Cytokinins (benzyl adenine – BA)

Sprays of the synthetic cytokinin benzyl adenine at or around the 7-12 mm fruitlet diameter stage have been shown to induce fruitlet abscission and/or increase final size of apple fruits at harvest (Bound et al, 1991;Bound et al., 1993; Greene and Autio, 1989; Greene and Autio, 1994).

  • In Australian trials, and when applied at the correct timing, BA has proved more consistent in thinning than carbaryl.
  • Moreover, unlike carbaryl BA is not toxic to important predatory mites species used for biological control and the toxicity of BA to mammalian and arthropod species is low (Thistlewood and Elfving, 1992).
  • However, the responses are temperature dependent and 18oC or more is needed if thinning is to be consistent (Greene and Autio, 1994; Bound et al., 1997).
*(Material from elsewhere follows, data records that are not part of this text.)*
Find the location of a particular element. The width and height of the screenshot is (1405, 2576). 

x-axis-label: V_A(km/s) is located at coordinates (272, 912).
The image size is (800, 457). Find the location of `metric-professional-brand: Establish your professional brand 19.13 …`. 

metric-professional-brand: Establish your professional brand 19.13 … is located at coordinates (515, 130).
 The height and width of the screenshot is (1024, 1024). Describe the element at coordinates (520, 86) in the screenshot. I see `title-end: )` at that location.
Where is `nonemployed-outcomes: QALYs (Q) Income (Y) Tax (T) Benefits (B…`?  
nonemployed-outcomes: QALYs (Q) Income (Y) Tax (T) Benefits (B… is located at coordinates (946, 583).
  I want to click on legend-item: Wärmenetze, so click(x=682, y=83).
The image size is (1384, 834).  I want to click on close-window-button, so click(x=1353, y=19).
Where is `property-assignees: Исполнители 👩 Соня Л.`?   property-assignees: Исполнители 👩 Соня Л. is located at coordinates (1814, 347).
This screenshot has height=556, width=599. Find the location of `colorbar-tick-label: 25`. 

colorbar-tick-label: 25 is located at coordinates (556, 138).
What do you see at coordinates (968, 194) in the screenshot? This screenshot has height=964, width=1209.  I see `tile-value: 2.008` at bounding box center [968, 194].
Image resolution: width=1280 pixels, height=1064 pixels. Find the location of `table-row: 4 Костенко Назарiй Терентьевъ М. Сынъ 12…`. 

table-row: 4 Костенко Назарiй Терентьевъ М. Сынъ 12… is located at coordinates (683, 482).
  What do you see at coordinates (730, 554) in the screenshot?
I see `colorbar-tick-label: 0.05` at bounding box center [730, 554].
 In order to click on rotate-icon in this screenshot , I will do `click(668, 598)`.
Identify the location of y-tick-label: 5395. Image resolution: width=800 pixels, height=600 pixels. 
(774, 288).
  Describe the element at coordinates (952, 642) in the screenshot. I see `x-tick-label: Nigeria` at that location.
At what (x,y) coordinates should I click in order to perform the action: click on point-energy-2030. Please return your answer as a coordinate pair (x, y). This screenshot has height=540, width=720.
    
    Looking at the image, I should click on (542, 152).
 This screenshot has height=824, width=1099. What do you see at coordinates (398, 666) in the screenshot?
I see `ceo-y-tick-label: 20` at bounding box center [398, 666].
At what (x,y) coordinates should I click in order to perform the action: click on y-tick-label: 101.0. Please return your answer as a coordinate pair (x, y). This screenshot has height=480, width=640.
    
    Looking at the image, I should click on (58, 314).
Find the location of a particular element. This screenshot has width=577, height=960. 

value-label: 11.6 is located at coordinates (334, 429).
The thinning mode of action of the BA sprays is not understood.

  • One theory was that the sprays promoted the growth of bourse shoots, which in turn competed with the adjacent fruitlets for minerals and/or assimilates, causing the fruitlets to drop off.
  • However, studies at East Malling showed no significant stimulation of bourse shoot growth following BA sprays.
  • Trials at East Malling did suggest that BA sprays thinned fruitlets quite effectively if applied following a spray of a blossom thinner such as ATS.
  • One possibility is that the blossom thinner reduces the seed numbers in the fruitlets, making them more vulnerable to the later BA sprays.
  • Further research is needed to understand how BA brings about its thinning action and how environmental and other factors influence its uptake.
  • This understanding will be necessary if consistent thinning responses to the chemical are to be achieved in the future in UK orchards.

In several trials, BA treatments have improved the size of harvested fruits but caused no reduction in final fruit numbers per tree (Greene et al., 1992; McArtney et al., 1992).

  • It has been suggested that this is due to a direct effect of the sprays on fruitlet cell division.
  • USA trials showed BA sprays to induce cortical cell division and to increase cell layer formation in ‘Empire’ apples (Wismer et al., 1995).
  • However, further work is needed to support this theory and explain why the effect is not consistent from season to season

Other compounds with cytokinin activity may also prove useful as fruitlet thinners for apples.

  • Both forchlorfenuron (CPPU) (Greene, 1993) and thidiazuron (THI) (Greene, 1995) have shown some thinning activity in trials.